For the Board of Directors, the DVMS provides ongoing assurance that the organization’s digital assets, operations, and ecosystem are governed, protected, and resilient—supported by evidence-based reporting that directly links operational integrity to enterprise value and stakeholder trust.

For the CIO, CRO, CISO, and Auditors, an integrated, adaptive, and culture-driven governance and assurance management system that enhances digital business performance, resilience, trust, and accountability.

 

DVMS – Accredited Certification Training Program

Explainer Video – The DVMS Training Pathway to Cyber Resilience

The Digital Value Management System® (DVMS) training programs teach leadership, practitioners, and employees how to integrate fragmented systems into a unified, culture-driven governance and assurance system that accounts for the resilience of digital value within a living digital ecosystem.
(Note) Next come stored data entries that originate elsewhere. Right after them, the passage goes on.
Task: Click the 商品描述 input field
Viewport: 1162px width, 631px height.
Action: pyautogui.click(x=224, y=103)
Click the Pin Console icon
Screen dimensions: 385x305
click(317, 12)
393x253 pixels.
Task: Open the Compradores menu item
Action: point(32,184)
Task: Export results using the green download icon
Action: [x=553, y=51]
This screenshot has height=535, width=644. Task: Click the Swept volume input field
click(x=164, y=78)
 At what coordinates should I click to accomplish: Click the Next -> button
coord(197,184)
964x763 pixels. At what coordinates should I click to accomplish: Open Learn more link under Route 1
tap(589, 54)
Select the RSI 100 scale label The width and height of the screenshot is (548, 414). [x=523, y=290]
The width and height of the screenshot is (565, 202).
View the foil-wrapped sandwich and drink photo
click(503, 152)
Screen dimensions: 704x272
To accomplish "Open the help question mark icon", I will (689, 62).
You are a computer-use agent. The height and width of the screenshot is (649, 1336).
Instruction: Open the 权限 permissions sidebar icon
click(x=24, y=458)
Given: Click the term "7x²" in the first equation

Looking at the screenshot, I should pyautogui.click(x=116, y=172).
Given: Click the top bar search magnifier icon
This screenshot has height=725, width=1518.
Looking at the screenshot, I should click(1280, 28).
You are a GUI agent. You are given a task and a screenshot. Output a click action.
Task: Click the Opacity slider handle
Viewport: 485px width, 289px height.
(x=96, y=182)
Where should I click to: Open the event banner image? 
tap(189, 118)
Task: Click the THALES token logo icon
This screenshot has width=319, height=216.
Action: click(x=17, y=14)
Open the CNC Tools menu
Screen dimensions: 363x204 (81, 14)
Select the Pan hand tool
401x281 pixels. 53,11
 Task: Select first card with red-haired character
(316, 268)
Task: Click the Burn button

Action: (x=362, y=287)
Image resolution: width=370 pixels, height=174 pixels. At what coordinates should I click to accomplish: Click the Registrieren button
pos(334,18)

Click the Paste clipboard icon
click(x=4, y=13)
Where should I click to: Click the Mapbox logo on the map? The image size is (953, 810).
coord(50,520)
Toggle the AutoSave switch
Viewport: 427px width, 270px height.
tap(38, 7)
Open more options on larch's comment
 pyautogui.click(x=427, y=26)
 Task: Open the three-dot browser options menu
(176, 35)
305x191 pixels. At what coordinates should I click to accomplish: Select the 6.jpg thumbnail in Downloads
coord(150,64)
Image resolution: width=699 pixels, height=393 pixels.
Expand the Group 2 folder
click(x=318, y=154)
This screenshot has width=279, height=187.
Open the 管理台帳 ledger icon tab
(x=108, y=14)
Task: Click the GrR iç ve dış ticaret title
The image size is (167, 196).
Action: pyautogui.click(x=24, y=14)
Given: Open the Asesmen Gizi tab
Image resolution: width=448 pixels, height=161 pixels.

DVMS Cyber Resilience Awareness Training

The DVMS Cyber Resilience Awareness course and its accompanying body of knowledge publication educate all employees on the fundamentals of digital business, its associated risks, the NIST Cybersecurity Framework, and their role within a shared model of governance, resilience, assurance, and accountability for creating, protecting, and delivering digital value.

DVMS NISTCSF Cyber Resilience Foundation Certification Training

The DVMS NISTCSF Cyber Resilience Foundation certification training course and its accompanying body of knowledge publications provide ITSM, GRC, Cybersecurity, and Business professionals with a detailed understanding of the NIST Cybersecurity Framework and its role in a shared model of governance, resilience, assurance, and accountability for creating, protecting, and delivering digital value.

DVMS Cyber Resilience Practitioner Certification Training

The DVMS Practitioner certification training course and its accompanying body of knowledge publications teach ITSM, GRC, Cybersecurity, and Business practitioners how to elevate investments in ITSM, GRC, Cybersecurity, and AI business systems by integrating them into a unified governance, resilience, assurance, and accountability system designed to proactively identify and mitigate the cyber risks that could disrupt operations, erode resilience, or diminish client trust.

 

A FastTrack Approach to Launching Your DVMS Program

Explainer Video – Scaling a DVMS Program

 The DVMS FastTrack approach is a phased, iterative approach that helps organizations mature their DVMS over time, rather than trying to do everything simultaneously.

This approach breaks the DVMS journey into manageable phases of success. It all starts with selecting the first digital service you want to make cyber resilient. Once that service becomes resilient, it becomes the blueprint for operationalizing cyber resilience across the enterprise and its supply chain.